IN THE UNITED STATES DISTRICT COURT FOR THE SOUTHERN DISTRICT OF ILLINOIS


March 22, 2013

CORDARO GUYTON, # R63381, PLAINTIFF,
v.
THOMAS B. STUCK, RUSSELL J. GOINS, C/O GRIER, C/O SHELBY, C/O WELDER, C/O HANSON, AND LT. BAYLOR, DEFENDANTS.

The opinion of the court was delivered by: Gilbert, District Judge:

MEMORANDUM AND ORDER

Plaintiff, currently incarcerated at Lawrence Correctional Center, has brought this pro se civil rights action pursuant to 42 U.S.C. § 1983. Plaintiff takes issue with being placed in a "suicide watch cell," the conditions of his confinement, being denied food, and being held in segregation for 14 days beyond the prescribed period of punishment. Under 28 U.S.C. § 1915A, the Court is required to conduct a prompt threshold review of the complaint.

Section 1915A(b) provides:

On review, the court shall identify cognizable claims or dismiss the complaint, or any portion of the complaint, if the complaint--

(1) is frivolous, malicious, or fails to state a claim on which relief may be granted; or

(2) seeks monetary relief from a defendant who is immune from such relief.

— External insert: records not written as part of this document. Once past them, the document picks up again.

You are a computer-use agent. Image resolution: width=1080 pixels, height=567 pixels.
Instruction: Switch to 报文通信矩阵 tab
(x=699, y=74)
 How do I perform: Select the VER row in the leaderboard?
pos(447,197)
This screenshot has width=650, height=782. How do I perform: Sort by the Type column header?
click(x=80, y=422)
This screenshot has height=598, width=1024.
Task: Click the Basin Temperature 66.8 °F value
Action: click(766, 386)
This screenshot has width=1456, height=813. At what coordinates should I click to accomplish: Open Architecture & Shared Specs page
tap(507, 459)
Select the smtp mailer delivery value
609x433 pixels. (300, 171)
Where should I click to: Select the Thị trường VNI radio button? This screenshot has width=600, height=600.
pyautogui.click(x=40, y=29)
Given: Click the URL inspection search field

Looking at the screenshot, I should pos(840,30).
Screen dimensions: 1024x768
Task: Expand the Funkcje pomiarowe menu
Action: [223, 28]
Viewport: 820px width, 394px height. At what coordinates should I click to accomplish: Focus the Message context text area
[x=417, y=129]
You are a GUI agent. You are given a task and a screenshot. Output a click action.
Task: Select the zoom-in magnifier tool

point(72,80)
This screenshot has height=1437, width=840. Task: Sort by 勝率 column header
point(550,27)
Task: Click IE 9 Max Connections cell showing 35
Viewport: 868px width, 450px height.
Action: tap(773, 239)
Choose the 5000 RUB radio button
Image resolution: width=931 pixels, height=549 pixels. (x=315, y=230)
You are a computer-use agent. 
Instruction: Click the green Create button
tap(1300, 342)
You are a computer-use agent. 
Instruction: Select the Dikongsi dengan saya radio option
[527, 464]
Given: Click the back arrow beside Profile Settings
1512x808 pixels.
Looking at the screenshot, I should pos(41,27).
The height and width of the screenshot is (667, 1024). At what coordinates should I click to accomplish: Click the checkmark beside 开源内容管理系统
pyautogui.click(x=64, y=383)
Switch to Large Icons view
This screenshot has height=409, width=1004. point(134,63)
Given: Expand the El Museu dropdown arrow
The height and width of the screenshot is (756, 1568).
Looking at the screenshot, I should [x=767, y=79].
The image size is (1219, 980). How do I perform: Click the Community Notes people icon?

An action or claim is frivolous if "it lacks an arguable basis either in law or in fact." Neitzke v. Williams, 490 U.S. 319, 325 (1989). An action fails to state a claim upon which relief can be granted if it does not plead "enough facts to state a claim to relief that is plausible on its face." Bell Atlantic Corp. v. Twombly, 550 U.S. 544, 570 (2007). Conversely, a complaint is plausible on its face "when the plaintiff pleads factual content that allows the court to draw the reasonable inference that the defendant is liable for the misconduct alleged." Ashcroft v. Iqbal, 556 U.S. 662, 678 (2009). Although the Court is obligated to accept factual allegations as true, see Smith v. Peters, 631 F.3d 418, 419 (7th Cir. 2011), some factual allegations may be so sketchy or implausible that they fail to provide sufficient notice of a plaintiff's claim. Brooks v. Ross, 578 F.3d 574, 581 (7th Cir. 2009). Additionally, Courts "should not accept as adequate abstract recitations of the elements of a cause of action or conclusory legal statements." Id. At the same time, however, the factual allegations of a pro se complaint are to be liberally construed. See Rodriguez v. Plymouth Ambulance Serv., 577 F.3d 816, 821 (7th Cir. 2009).

Upon careful review of the complaint and any supporting exhibits, the Court finds it appropriate to exercise its authority under Section 1915A; portions of this action are subject to summary dismissal.

The Complaint

Plaintiff did not use any punctuation, instead presenting his allegations as one very long sentence. Based on the allegations of the complaint and information gleaned from the attached exhibits, the Court finds it convenient to divide the pro se action into six counts. The parties and the Court will use these designations in all future pleadings and orders, unless otherwise directed by a judicial officer of this Court. The designation of these counts does not constitute an opinion as to their merit.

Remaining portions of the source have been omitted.